Konsep Eko-sufisme yang pertama kali digunakan istilahnya oleh Seyyed Hossein Nasr pada hakikatnya adalah kerangka transformasi kesadaran spiritual yang agaknya bisa dijadikan aksi kolektif dan kebijakan negara yang berpihak pada kelestarian alam. Indonesia yang saat ini sedang dilanda bencana besar—namun ketika melihat para pemangku kebijakannya yang seharusnya menjadi garda terdepan dalam merancang sistem yang baik dalam menanggulangi hal ini—malah membuat pernyataan dan kebijakan yang nirempati. Kiranya inilah cerminan krisis alam yang berdasar dari krisis spiritual penghuni alamnya.

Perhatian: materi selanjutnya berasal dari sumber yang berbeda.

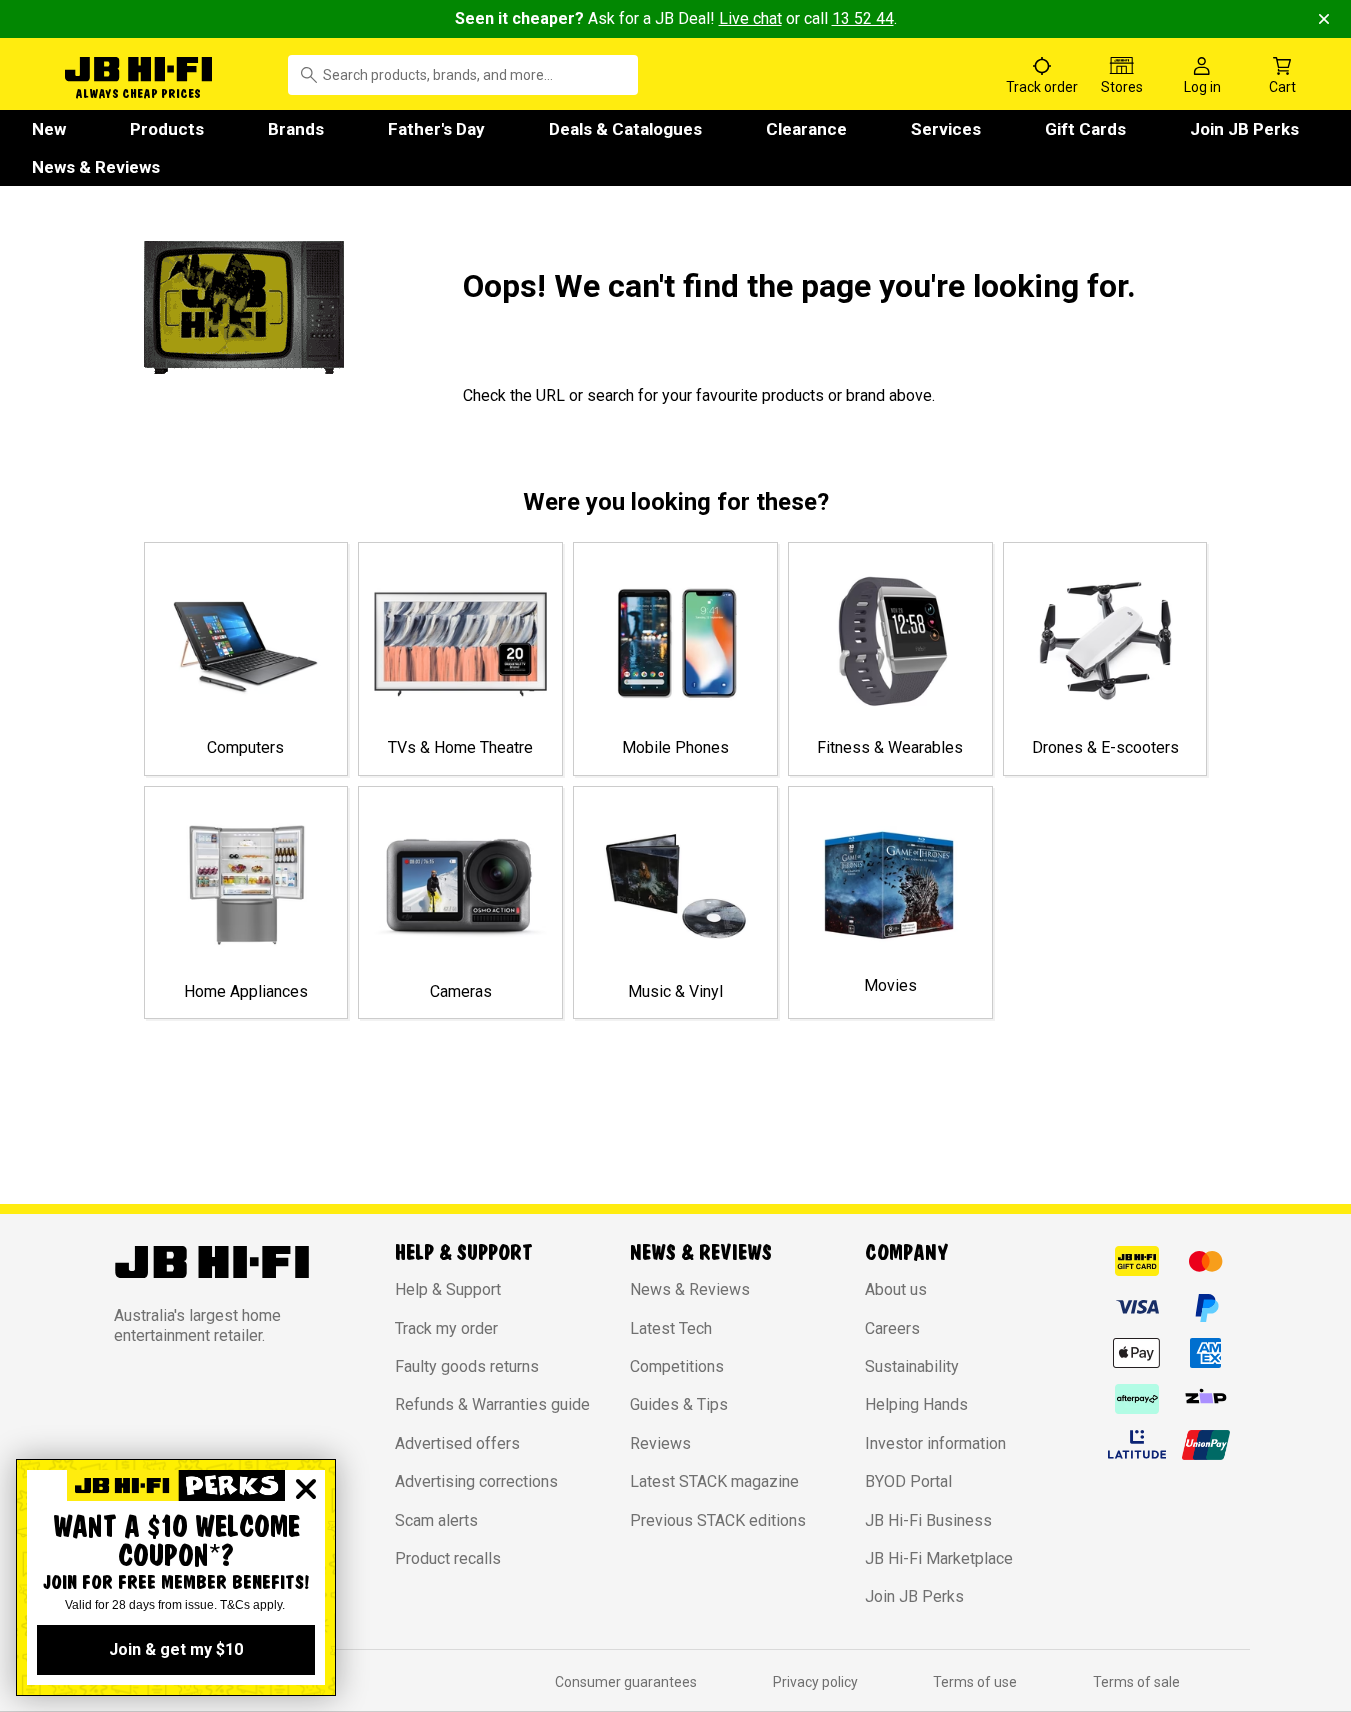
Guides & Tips (679, 1404)
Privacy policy (815, 1682)
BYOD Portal (908, 1481)
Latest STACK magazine (714, 1481)
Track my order (446, 1328)
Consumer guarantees (626, 1682)
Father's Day (436, 129)
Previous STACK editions (718, 1520)
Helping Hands (916, 1404)
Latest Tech (671, 1328)
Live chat (750, 18)
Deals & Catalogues (625, 129)
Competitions (677, 1366)
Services (946, 129)
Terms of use (975, 1682)
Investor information (935, 1443)
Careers (892, 1328)
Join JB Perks (1244, 129)
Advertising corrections (476, 1481)
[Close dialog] (306, 1489)
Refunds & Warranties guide (492, 1404)
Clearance (806, 129)
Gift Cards (1085, 129)
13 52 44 (863, 18)
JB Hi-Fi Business (928, 1520)
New (49, 129)
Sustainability (912, 1366)
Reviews (660, 1443)
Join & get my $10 (176, 1649)
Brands (296, 129)
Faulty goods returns (467, 1366)
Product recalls (448, 1558)
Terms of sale (1136, 1682)
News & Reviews (96, 167)
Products (167, 129)
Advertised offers (457, 1443)
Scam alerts (436, 1520)
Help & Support (448, 1289)
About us (896, 1289)
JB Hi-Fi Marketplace (939, 1558)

Padahal, eko-sufisme ‘hanya’ menuntut
langkah-langkah kolektif yang bisa terbilang cukup mendasar. Melalui pemulihan
fingsi alam dengan mengembalikan hutan dan daerah aliran juga resapan air hujan
kepada fungsi ekologisnya sebagai penyeimbang sistem bumi. Pemerintah
seharusnya tidak hanya melihat alam ini melulu dari fungsi ekonomisnya. Dengan
restorasi sistem tersebut, negara telah menjalankan ibadah jama’i (ibadah
kolektif).
Dengan konsep eko-sufisme, pemangku
kebijakan perlu merumuskan kebijakan yang ‘bertaqwa’ di mana regulasi perizinan
tata ruang harus mencerminkan sikap kekhalifahan manusia dalam merawat
alam yang penuh kehati-hatian. Dengan audit (pengujian) ekologis yang ketat dan
penegakan hukum yang berkeadilan terhadap perusak lingkungan adalah perwujudan
dari nilai amar ma’ruf nahi munkar dalam tatanan negara, sekaligus
pengoperasian dari prinsip hifz al-bi’ah (menjaga lingkungan) yang
ditekankan oleh Syaikh bin Bayyah sebagai pilar konstitusional juga bernegara
yang wajib dijaga.
Kiranya kitab isa memaknai bencana sebagai
panggilan untuk taubat ekologis nasional. Sebagaimana taubat individu yang
mensyaratkan penghentian maksiat, taubat ekologis nasional mensyaratkan
penghentian dan perbaikan menyeluruh terhadap semua kebijakan dan praktik
eksploitasi yang menyakiti alam, yang kemudian diikuti dengan komitmen yang
kuat dan inklusif pada pembangunan yang benar-benar berkelanjutan.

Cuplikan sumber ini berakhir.